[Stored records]

******************************

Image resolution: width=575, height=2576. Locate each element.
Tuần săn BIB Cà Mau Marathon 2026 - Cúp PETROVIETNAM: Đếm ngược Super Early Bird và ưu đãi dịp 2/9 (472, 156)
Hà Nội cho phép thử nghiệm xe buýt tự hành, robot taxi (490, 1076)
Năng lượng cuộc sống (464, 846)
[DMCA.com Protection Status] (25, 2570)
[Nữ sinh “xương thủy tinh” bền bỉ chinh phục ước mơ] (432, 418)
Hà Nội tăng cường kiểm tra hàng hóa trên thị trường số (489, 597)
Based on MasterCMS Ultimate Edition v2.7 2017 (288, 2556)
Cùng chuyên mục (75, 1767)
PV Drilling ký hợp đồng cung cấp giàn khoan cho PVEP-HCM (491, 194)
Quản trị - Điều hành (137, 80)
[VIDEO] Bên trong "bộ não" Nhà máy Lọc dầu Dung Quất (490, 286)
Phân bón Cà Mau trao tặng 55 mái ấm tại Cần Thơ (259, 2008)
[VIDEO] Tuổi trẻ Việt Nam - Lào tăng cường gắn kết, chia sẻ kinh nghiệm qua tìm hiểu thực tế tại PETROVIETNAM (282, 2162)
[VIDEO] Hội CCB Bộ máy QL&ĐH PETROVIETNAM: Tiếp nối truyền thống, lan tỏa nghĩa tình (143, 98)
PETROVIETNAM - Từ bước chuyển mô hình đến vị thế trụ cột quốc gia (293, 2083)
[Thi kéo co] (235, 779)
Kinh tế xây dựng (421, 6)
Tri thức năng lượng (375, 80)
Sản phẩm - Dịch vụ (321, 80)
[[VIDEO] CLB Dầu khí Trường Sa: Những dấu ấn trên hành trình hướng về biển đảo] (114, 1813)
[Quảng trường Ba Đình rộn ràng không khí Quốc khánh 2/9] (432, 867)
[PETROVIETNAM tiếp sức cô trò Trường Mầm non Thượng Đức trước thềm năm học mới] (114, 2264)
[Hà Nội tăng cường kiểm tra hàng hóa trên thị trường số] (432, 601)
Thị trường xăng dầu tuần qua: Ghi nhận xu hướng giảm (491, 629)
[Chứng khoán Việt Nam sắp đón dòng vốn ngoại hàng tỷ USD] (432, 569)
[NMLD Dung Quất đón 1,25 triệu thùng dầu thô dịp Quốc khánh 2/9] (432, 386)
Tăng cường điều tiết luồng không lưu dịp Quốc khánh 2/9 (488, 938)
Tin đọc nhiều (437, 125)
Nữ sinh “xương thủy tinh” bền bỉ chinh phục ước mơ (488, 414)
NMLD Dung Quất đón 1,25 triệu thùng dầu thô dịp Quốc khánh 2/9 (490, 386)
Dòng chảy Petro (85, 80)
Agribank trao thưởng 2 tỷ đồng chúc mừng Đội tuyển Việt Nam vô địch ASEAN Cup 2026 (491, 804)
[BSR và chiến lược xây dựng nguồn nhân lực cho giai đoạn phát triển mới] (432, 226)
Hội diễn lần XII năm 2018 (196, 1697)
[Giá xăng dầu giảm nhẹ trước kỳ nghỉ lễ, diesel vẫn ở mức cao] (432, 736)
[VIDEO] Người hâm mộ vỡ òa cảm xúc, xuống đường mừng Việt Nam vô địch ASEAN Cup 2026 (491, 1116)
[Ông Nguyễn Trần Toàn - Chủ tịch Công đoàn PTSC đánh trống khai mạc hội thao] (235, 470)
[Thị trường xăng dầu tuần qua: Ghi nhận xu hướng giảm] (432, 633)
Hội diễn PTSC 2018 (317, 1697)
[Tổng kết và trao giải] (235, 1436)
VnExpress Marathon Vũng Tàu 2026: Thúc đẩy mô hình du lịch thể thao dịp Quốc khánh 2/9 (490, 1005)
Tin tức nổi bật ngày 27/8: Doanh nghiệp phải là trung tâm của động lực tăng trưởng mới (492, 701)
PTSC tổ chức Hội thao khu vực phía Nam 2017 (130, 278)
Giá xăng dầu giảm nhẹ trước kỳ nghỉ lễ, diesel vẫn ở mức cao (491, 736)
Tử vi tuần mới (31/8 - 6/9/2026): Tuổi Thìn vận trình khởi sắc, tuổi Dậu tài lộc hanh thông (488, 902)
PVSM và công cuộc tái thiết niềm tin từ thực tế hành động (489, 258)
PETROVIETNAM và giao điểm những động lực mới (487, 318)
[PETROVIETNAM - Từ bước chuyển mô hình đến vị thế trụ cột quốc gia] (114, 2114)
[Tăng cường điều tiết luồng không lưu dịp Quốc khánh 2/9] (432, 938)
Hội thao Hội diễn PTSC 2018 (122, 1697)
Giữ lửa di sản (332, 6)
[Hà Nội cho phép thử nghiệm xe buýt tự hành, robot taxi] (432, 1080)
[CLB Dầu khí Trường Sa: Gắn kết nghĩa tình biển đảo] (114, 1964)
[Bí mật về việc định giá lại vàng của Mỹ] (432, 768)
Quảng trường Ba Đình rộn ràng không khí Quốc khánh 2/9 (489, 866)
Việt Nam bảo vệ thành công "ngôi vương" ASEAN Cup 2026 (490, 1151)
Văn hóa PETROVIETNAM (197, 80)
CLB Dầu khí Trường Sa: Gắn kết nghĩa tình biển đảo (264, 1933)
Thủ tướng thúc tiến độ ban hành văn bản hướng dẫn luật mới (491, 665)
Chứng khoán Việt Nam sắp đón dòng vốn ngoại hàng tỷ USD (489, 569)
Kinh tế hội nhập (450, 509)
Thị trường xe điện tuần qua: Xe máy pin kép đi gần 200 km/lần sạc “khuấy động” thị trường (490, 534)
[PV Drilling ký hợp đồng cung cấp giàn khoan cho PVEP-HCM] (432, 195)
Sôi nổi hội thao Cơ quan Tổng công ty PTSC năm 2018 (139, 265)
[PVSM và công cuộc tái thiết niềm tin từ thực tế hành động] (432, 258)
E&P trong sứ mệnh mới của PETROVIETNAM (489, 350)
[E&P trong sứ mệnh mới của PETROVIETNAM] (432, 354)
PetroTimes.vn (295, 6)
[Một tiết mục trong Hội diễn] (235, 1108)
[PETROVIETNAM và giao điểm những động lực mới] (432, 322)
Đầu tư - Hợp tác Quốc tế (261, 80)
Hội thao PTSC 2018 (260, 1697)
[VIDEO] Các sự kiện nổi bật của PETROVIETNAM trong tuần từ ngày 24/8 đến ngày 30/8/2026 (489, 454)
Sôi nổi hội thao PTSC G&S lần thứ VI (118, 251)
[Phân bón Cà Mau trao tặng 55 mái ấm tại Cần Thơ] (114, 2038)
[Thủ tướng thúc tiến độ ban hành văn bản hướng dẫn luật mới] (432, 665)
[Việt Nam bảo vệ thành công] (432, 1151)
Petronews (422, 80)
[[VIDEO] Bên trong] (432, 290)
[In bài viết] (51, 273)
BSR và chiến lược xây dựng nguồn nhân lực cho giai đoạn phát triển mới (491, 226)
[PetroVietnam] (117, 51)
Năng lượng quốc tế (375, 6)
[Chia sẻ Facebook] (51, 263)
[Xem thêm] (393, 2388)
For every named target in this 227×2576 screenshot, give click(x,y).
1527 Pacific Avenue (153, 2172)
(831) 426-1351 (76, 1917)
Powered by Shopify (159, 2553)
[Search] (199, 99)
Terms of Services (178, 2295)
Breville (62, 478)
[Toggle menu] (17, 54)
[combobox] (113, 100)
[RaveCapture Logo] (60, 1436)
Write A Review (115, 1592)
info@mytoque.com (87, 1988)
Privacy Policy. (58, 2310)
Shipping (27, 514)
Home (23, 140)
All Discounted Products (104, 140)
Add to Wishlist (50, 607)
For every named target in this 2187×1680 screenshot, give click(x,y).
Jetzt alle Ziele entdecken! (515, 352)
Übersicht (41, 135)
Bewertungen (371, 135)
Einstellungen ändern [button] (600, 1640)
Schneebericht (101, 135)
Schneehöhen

******************************

(WHAT IS REQUIRED):
Every line above in which the word "this" is present must be copied into the answer.

(SOLUTION BELOW):
For every named target in this 227×2576 screenshot, give click(x,y).
For every named target in this 2187×1680 screenshot, give click(x,y).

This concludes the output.